Optimisation of a corrugation-pitch-modulated DFB laser structure with inhomogeneous coupling coefficient for stable single longitudinal mode operation

Abstract

This paper shows that a suitable design of a corrugation-pitch-modulated (CPM) distributed-coupling-coefficient (DCC) distributed feedback (DFB) laser structure can strongly improve the mode selectivity $(\mathfrak{G})$ and the flatness $(\mathfrak{F})$ of DFB laser structures in order to ensure the required criteria for single longitudinal mode operation ( $\mathfrak{G}$ ≥ 0.25 and $\mathfrak{F}$ ≤ 0.05), through an extended range of current injection. It is shown that a symmetric structure should be used in order to accomplish the requirements imposed by the modern optical communication systems. Photon and carrier rate equations have been used in order to evaluate the performance of the proposed laser structure in the above-threshold regime. The variations of $\mathfrak{G}$ , $\mathfrak{F}$ , the lasing wavelength, the emitted power ( P ) and the side-mode-suppression-ratio (SMSR) with the current injection ( I ) have been evaluated.
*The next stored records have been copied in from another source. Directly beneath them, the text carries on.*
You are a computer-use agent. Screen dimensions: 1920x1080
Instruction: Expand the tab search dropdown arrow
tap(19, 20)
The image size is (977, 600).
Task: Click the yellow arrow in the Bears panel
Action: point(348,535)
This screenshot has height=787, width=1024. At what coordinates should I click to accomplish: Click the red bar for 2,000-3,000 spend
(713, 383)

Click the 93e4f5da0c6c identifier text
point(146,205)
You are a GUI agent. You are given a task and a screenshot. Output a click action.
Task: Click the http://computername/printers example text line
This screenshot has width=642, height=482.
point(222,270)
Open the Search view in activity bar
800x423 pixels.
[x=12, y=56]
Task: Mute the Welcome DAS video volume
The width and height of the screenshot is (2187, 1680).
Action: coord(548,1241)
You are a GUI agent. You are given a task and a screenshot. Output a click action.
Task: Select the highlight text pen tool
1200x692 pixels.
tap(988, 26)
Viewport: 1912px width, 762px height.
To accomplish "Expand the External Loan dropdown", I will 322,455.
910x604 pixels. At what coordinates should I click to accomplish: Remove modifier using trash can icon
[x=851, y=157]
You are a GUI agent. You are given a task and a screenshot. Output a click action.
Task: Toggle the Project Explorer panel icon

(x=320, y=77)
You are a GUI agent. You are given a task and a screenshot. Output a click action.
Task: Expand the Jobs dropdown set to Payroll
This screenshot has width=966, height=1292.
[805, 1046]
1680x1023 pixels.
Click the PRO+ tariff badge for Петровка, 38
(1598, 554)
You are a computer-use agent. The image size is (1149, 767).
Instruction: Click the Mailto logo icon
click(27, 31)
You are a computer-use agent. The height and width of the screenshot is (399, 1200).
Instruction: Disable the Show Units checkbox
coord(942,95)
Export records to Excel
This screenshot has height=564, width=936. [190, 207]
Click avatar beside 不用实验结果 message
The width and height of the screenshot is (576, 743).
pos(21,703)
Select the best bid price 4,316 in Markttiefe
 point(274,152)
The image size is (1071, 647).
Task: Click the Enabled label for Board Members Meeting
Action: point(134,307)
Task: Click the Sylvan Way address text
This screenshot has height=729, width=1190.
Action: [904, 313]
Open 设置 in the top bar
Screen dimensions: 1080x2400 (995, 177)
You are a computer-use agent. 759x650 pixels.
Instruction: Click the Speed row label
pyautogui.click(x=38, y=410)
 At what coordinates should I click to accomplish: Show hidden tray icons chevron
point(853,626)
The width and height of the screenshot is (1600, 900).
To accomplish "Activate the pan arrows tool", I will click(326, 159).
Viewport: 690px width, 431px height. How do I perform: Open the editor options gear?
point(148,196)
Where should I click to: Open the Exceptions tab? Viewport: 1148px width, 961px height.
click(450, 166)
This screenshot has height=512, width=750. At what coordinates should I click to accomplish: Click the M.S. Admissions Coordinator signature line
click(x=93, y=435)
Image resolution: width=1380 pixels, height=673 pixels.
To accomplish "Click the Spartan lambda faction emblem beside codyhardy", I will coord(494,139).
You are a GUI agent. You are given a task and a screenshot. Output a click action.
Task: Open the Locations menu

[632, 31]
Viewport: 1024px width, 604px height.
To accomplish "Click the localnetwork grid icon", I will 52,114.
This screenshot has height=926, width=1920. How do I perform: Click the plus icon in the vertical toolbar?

For I = 5 I th , where I th is the laser threshold current, substantial improvements in $\mathfrak{G}$ ( 3.8 times better), in $\mathfrak{F}$ ( 2 times better), in P (15% higher) and in the SMSR (about 3.4 dB higher) are achieved in the proposed CPM-DCC-DFB laser when compared to an optimised CPM-DCC-DFB laser referred elsewhere. The improvements are even better when compared to the standard QWS-DFB laser.